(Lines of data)
START
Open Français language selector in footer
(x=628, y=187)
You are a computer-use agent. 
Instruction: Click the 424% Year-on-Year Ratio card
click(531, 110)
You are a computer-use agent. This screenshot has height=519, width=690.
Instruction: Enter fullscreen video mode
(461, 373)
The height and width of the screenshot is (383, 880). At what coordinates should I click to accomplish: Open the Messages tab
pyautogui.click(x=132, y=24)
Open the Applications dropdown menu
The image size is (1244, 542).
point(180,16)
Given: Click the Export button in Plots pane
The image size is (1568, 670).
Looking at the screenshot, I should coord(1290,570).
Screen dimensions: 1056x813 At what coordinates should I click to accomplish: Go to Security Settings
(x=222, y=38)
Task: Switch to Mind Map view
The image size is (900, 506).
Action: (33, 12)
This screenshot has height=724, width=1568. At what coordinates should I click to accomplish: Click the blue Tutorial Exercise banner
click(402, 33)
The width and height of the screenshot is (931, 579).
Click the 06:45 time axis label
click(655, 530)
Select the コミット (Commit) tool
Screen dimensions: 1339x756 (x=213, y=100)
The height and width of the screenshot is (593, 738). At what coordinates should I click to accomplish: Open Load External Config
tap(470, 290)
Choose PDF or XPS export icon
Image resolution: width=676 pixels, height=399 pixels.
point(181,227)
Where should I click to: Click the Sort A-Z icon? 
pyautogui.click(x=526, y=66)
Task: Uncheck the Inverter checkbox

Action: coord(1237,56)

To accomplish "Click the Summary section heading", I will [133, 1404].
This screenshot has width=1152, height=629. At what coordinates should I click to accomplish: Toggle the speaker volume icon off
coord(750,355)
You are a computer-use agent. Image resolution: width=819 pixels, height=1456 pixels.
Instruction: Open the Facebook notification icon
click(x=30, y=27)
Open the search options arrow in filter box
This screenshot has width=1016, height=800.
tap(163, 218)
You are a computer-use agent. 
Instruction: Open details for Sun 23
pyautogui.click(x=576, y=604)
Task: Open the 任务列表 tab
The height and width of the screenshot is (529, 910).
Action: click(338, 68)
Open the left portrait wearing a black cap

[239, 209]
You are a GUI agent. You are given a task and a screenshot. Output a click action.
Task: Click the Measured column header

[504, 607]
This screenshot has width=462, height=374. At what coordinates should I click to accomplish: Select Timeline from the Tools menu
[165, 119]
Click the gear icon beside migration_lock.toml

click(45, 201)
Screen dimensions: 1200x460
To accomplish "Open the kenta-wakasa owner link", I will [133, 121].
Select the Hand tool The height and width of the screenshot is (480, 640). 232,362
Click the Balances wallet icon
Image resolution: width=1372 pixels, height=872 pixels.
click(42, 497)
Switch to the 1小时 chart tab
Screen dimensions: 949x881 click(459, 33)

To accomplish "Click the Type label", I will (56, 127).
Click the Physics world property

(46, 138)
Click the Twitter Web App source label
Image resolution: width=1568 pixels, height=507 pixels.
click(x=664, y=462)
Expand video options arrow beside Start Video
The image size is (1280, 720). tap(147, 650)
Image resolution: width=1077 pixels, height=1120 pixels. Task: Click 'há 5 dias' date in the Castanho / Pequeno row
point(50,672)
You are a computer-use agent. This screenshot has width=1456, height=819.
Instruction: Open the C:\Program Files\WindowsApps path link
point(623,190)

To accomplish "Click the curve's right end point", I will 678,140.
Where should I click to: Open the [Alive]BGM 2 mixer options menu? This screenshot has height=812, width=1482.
END
Stated problem:
Swap "time axis label" for "time scale label" in the lines from the one that has "The width and" through the one that has "Screen dimensions: 1339x756 (x=213, y=100)", and give back only those lines with nothing else changed.

Response to the exercise:
The width and height of the screenshot is (931, 579).
Click the 06:45 time scale label
click(655, 530)
Select the コミット (Commit) tool
Screen dimensions: 1339x756 (x=213, y=100)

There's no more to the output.